TASK GOAL: Please copy out each line of the listing that contains the word "agent".

────

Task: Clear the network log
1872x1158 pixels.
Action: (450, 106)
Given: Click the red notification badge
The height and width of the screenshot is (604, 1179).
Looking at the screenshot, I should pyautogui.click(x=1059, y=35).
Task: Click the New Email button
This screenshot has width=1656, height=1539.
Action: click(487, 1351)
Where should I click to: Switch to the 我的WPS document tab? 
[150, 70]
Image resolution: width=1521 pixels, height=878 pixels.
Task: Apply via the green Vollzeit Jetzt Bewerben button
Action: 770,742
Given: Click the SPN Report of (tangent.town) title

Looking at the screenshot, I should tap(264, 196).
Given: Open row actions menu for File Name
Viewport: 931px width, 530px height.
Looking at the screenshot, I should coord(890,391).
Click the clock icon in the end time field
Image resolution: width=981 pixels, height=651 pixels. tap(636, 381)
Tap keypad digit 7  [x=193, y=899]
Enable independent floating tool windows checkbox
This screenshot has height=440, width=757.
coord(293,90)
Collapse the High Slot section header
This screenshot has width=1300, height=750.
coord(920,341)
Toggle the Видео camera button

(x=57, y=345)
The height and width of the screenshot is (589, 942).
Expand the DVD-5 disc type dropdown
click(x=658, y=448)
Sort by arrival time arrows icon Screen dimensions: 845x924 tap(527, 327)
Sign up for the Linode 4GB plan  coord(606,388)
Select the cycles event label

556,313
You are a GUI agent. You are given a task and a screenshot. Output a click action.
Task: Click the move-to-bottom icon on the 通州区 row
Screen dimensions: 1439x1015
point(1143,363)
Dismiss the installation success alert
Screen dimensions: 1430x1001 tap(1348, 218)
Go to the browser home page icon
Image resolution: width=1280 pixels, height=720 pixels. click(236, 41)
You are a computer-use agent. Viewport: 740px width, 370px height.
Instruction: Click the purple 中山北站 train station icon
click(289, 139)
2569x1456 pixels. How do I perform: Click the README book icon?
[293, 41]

────

SOLUTION TO THE EXERCISE:
You are a GUI agent. You are given a task and a screenshot. Output a click action.
You are a computer-use agent. Viewport: 740px width, 370px height.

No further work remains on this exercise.